Heraflux then reviewed the storage architecture, and found that the storage architecture was being overwhelmed by the sheer volume of database requests. The storage controllers had four 1GbE network adapters per controller, but even with the active multipathing configuration at the switch and VMware layers configured properly according to the storage manufacturer, only two 1GbE network adapters were being used for a given workload stream. When various SQL Server operations were taking place, such as index and statistics maintenance, database backups, or even as quick as long running reports triggered by end users, the network adapters on the SAN controllers were hitting maximum throughput capacity, and the storage latency would spike at the VMware and in-guest Windows layers. The storage controller cache was also insufficient to accommodate the workload demands as well, with the controller cache hit ratios falling dramatically during these operations.
To remediate this, the vendor was contacted to determine why only two of the four storage controller NICs were in use for active multipathing, but the vendor claimed that this was an underlying design principal and could not be chanced. The Client then replaced these controllers with new controllers containing 2x10GbE network adapters and greater amounts of cache memory.

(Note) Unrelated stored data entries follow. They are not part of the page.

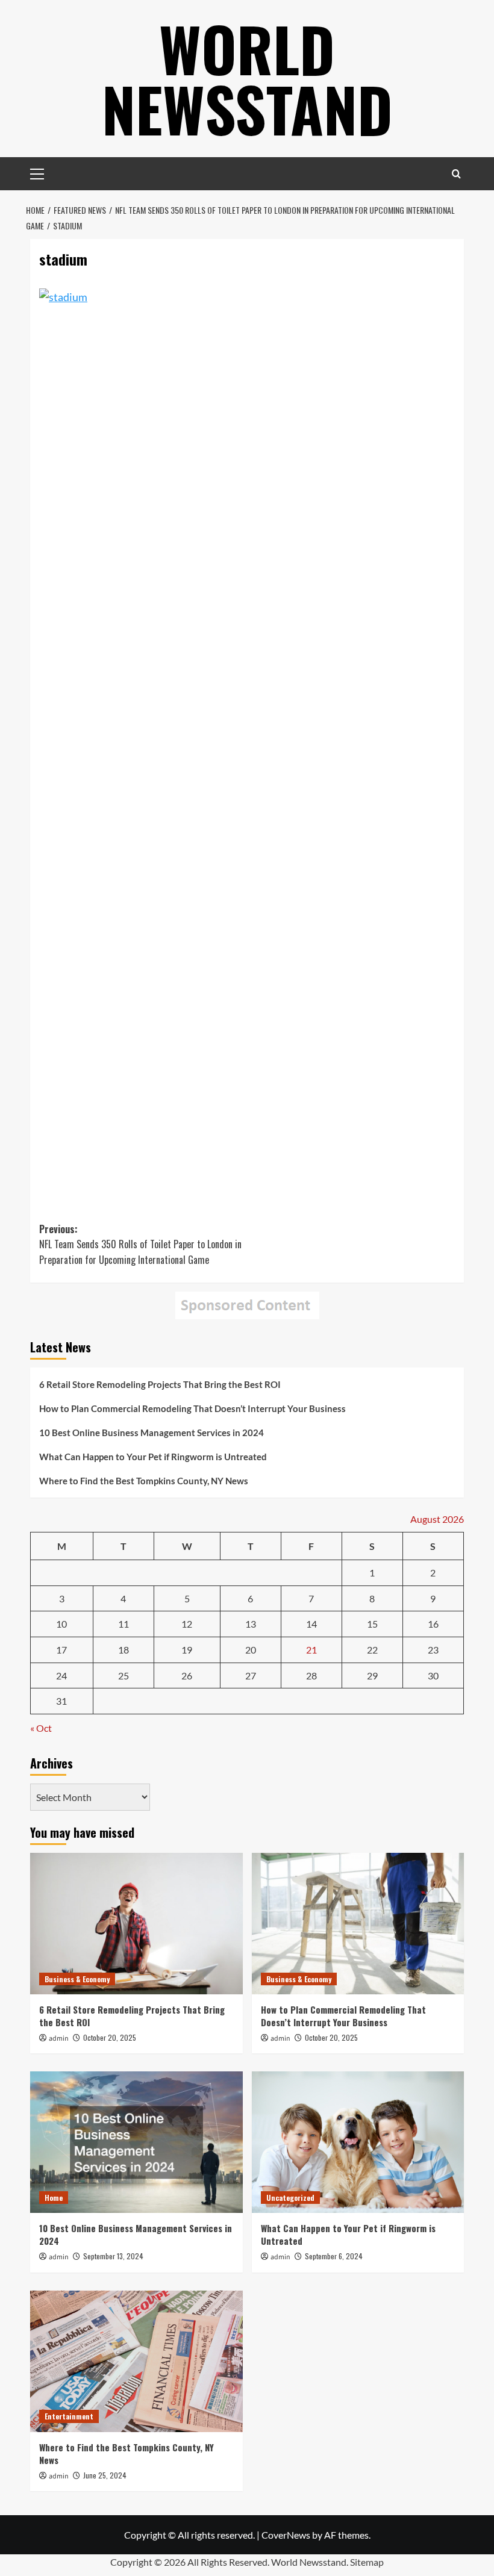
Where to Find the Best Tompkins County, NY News (143, 1480)
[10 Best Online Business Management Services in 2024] (136, 2142)
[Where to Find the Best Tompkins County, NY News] (136, 2361)
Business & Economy (77, 1979)
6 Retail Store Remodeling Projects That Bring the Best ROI (160, 1384)
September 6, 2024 (334, 2256)
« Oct (41, 1728)
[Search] (456, 173)
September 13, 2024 (113, 2256)
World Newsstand (247, 78)
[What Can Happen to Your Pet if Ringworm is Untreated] (358, 2142)
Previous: (140, 1244)
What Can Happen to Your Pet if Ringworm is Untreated (153, 1456)
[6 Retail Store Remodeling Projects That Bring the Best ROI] (136, 1923)
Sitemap (367, 2562)
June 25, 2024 (105, 2475)
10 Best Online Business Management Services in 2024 (151, 1432)
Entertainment (69, 2416)
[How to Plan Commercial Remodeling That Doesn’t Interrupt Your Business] (358, 1923)
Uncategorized (290, 2197)
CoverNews (285, 2534)
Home (54, 2197)
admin (59, 2038)
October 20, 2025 (109, 2037)
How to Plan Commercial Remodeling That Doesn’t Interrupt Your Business (192, 1408)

The end result was that the SQL Server databases were now able to access the storage subsystem faster than ever with no bottlenecking at the network interconnect layer, and every single database transaction’s performance increased substantially. The databases were performing better than ever, and the SQL Server Availability Group stability returned to normal.
The SQL Server Availability Group layer maintained normal availability functions without exhibiting the random failovers.
The WSFC-layer in Windows reported no errors after the controllers were replaced, and resumed normal availability operations afterwards.
The SQL Server databases now performed better than before, thanks to the improved network throughput performance and increased controller cache amounts.